Copy out exactly each line from the line with "You are a computer-use agent. Viewport: 525px" through the last line of the material below.
============
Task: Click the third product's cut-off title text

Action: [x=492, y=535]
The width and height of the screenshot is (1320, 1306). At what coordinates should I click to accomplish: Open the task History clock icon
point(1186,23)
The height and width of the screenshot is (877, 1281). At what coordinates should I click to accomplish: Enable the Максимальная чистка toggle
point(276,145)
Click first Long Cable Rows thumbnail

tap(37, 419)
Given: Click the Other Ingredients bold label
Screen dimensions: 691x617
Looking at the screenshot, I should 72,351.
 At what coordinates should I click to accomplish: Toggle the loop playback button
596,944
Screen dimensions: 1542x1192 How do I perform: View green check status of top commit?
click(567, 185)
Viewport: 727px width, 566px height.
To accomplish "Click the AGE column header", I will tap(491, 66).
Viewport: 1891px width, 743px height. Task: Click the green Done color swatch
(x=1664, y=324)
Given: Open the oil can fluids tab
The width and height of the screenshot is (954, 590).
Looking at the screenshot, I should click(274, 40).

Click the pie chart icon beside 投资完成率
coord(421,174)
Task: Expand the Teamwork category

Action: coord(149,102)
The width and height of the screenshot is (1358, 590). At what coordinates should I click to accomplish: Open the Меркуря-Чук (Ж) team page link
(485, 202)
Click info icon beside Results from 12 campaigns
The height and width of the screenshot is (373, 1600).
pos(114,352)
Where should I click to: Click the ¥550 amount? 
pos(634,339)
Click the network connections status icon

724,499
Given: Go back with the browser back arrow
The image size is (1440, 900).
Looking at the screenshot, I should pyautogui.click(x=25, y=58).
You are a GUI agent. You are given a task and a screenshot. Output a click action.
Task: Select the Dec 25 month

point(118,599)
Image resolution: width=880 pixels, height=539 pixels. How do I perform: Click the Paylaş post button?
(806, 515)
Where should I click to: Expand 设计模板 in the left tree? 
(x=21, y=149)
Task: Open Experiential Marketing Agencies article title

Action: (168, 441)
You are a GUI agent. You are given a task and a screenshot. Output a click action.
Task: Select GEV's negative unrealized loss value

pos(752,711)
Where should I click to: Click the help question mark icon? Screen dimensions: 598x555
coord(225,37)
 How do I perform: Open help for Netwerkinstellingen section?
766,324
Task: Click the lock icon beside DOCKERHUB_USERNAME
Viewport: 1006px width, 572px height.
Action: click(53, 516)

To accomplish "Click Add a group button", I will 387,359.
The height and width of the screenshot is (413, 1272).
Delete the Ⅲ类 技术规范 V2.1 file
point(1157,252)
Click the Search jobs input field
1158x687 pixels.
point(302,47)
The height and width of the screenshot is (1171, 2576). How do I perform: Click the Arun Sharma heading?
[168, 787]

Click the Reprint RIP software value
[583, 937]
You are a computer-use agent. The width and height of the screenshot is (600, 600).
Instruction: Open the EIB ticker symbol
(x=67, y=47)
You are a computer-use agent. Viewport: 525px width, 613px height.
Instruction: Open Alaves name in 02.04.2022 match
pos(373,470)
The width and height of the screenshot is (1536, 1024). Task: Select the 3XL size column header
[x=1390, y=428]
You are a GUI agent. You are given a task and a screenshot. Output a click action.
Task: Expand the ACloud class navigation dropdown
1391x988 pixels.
============
### THE COMPLETED TASK
You are a computer-use agent. Viewport: 525px width, 613px height.
Instruction: Open Alaves name in 02.04.2022 match
pos(373,470)
The width and height of the screenshot is (1536, 1024). Task: Select the 3XL size column header
[x=1390, y=428]
You are a GUI agent. You are given a task and a screenshot. Output a click action.
Task: Expand the ACloud class navigation dropdown
1391x988 pixels.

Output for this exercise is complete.